Abstract
Background:
High-flow nasal cannula (HFNC) reduces dead-space ventilation, but this effect is diminished by open-mouth breathing and partial airway obstruction. Consequently, it is uncertain whether HFNC provides respiratory support during endobronchial ultrasound (EBUS) procedures.
Methods:
A single-center randomized controlled crossover study was conducted at the Rijnstate Hospital, Arnhem, the Netherlands, from November 2022 to August 2024.
Patients with severe COPD (Gold III/IV) were evaluated to determine if HFNC reduces dead space ventilation during an EBUS procedure. Exclusion criteria were known neurodegenerative conditions, allergies to propofol or esketamine, pregnancy, upper-airway obstructions, or severe pulmonary hypertension.
Subjects received two sequences of HFNC flow (30 and 70 L/min or vice versa) during EBUS.

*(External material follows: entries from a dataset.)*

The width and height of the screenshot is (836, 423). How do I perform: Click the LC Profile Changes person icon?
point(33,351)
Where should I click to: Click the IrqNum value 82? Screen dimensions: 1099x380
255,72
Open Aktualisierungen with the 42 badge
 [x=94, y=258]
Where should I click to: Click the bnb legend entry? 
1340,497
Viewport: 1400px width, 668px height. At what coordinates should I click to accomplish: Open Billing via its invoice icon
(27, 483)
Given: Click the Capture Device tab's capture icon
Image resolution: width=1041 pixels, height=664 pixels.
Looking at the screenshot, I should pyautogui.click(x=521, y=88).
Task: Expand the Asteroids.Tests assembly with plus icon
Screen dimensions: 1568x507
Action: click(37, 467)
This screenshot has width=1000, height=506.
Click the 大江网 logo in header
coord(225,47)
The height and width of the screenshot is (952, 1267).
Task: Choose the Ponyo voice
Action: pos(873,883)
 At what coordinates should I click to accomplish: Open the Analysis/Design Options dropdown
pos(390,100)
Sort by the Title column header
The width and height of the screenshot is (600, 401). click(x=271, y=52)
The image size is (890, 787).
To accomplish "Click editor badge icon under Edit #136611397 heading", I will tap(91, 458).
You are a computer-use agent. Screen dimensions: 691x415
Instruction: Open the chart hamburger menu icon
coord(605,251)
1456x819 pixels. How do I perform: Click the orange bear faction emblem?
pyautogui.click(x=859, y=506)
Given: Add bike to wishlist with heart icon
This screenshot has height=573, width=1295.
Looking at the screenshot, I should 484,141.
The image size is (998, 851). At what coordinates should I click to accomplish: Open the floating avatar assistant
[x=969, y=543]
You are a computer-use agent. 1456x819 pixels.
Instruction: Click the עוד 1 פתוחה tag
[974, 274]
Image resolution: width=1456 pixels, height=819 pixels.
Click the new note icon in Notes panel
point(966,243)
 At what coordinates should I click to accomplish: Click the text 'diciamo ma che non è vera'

The primary outcome was CO2 washout, determined by a 60-s capnography trace with and without HFNC flow to measure the difference in inspiratory, end-tidal CO2, and β-angle.
Results:
Twenty subjects with severe COPD (Gold III/IV) were included (Group A n = 10; Group B n = 10), of which one could not complete the bronchial measurements because of an obstructing carcinoma. CO2 washout at carina was observed at 70 L/min of HFNC flow, demonstrated by a reduced inspiratory CO2 of mean 6.0 mm Hg (95% CI: 4.5–8.3, P < .001) and end-tidal CO2 of 5.3 mm Hg (95% CI: 2.3–7.5, P = .002), but not at 30 L/min of HFNC flow (mean inspiratory CO2 difference of 1.5 mm Hg (95% CI: −2.3 to 6.0, P = .69) and mean end-tidal CO2 difference of 0.8 mm Hg (95% CI: −2.3 to 3.0, P = .35). A flow of 70 L/min reduced inspiratory CO2 in the left main bronchus (mean = 5.3 mm Hg; 95% CI: 2.3–8.3, P < .001), but not the end-tidal CO2 (mean = 3.0 mm Hg; 95% CI: 0.0–6.0, P = .07).
Conclusions:
An HFNC flow of 70 L/min reduced dead-space ventilation in subjects with severe COPD undergoing EBUS procedures during deep sedation, suggesting respiratory support during this procedure.